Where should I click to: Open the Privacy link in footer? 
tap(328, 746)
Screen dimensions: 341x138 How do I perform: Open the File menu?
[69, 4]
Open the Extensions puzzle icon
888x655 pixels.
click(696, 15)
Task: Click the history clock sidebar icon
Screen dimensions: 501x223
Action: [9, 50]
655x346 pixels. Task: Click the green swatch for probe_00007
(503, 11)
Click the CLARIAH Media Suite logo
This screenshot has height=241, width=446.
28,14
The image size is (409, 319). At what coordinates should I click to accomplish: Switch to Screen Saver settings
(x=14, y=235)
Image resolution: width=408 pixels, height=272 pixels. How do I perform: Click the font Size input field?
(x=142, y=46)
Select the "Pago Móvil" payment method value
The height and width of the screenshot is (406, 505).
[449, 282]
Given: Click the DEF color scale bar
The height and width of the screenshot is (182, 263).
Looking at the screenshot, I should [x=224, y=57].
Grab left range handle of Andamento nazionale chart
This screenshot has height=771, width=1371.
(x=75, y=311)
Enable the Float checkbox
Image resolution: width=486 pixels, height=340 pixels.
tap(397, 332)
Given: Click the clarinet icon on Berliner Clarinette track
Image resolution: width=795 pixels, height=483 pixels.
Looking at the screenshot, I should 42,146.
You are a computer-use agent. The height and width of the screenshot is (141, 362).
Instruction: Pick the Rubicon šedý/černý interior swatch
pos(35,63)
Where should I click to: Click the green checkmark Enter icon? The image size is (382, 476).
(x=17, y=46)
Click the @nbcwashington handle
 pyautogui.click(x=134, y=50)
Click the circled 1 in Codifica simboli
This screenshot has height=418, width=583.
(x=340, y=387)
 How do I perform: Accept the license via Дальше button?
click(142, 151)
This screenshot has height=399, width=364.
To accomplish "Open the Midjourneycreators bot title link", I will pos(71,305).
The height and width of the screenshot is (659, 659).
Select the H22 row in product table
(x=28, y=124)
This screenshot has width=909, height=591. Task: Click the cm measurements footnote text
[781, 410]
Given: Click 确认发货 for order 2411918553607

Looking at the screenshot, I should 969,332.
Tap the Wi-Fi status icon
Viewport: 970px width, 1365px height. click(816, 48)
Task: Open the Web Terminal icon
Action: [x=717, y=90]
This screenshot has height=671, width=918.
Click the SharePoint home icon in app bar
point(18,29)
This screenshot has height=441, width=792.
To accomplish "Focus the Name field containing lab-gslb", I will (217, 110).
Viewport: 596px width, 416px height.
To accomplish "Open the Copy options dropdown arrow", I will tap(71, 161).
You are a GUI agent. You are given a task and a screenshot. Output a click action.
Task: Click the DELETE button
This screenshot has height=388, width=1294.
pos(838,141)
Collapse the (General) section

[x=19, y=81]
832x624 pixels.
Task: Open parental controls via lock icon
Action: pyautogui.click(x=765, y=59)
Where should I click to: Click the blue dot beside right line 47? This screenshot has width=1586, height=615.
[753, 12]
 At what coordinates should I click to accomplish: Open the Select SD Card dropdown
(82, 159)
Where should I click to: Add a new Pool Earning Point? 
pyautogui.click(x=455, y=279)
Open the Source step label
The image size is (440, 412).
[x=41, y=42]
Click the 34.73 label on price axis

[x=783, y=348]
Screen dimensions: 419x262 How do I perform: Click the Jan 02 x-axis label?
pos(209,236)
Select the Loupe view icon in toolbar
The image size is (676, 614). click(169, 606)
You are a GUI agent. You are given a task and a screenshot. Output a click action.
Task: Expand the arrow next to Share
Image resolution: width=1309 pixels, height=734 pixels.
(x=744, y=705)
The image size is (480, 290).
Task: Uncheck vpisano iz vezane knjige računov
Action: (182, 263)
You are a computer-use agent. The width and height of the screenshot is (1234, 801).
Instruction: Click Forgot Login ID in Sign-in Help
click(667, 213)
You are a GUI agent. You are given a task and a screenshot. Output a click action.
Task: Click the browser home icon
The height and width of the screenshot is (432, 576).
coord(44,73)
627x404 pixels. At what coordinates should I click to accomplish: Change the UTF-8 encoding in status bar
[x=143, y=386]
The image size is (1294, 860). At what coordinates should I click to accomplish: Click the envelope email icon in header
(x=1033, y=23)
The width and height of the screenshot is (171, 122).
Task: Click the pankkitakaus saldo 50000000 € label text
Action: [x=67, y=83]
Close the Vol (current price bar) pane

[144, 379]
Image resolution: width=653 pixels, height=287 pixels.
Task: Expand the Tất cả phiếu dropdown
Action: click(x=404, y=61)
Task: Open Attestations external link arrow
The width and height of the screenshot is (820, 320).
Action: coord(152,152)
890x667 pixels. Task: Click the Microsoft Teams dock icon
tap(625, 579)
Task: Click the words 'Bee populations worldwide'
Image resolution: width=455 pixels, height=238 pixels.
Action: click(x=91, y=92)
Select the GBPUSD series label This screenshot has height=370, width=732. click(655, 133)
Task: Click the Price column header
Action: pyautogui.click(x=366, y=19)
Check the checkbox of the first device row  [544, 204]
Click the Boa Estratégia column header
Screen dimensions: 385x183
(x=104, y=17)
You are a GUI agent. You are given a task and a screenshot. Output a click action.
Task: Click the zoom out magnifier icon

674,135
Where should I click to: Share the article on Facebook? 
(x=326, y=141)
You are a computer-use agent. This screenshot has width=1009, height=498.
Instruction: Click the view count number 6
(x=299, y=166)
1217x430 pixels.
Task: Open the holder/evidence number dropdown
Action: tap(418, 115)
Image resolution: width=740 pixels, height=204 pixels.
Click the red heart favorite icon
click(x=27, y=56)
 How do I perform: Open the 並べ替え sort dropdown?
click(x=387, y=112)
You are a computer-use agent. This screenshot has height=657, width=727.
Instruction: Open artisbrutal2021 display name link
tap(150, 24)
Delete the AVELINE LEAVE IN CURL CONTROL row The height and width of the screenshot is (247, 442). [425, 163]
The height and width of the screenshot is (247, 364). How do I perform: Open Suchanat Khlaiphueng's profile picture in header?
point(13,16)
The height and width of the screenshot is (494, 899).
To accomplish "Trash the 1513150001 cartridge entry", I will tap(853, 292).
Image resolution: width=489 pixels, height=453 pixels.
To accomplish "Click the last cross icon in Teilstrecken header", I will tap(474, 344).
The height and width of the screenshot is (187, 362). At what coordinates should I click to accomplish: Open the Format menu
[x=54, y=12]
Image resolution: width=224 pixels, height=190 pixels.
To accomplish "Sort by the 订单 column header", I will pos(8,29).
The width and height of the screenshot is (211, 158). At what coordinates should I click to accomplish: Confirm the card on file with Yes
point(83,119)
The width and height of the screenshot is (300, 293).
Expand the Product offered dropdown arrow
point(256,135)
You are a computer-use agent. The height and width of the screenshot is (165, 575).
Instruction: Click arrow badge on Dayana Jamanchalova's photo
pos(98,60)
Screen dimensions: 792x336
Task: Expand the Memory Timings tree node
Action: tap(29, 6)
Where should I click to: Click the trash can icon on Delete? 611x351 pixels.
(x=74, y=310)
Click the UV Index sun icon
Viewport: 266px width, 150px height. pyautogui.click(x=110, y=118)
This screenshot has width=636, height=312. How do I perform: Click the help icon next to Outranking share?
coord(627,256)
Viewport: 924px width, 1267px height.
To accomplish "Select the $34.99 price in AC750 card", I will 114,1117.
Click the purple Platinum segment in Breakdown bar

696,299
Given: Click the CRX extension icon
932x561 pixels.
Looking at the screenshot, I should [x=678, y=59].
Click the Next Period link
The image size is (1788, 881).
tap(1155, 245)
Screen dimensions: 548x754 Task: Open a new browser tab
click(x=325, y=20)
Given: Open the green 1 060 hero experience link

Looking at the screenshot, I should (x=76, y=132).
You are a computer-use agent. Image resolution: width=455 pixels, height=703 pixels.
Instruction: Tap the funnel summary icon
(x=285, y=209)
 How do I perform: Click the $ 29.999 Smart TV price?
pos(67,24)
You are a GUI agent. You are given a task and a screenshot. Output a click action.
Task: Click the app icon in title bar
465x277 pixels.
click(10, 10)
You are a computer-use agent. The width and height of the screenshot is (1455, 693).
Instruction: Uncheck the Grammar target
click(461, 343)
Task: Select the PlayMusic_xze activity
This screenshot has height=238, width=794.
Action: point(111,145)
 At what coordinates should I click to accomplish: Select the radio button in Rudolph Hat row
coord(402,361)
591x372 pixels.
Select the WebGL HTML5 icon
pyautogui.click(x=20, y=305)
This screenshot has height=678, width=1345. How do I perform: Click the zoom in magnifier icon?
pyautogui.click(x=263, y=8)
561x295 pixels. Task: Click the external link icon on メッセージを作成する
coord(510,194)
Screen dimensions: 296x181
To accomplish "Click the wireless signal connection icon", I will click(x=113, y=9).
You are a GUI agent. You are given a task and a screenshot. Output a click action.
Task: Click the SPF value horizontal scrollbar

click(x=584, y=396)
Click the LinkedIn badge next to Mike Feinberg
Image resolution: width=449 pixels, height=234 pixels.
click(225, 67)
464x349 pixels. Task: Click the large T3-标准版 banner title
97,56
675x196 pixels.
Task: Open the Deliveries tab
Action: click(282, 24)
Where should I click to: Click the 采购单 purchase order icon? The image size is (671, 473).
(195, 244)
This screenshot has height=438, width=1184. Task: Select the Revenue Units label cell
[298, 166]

######

What this task involves:
Output each line of the listing above that has "computer".

Output below:
You are a computer-use agent. The height and width of the screenshot is (141, 362).
You are a computer-use agent. The width and height of the screenshot is (1234, 801).
You are a computer-use agent. This screenshot has width=1009, height=498.
You are a computer-use agent. This screenshot has height=657, width=727.
You are a computer-use agent. The height and width of the screenshot is (165, 575).
You are a computer-use agent. Image resolution: width=455 pixels, height=703 pixels.
You are a computer-use agent. The width and height of the screenshot is (1455, 693).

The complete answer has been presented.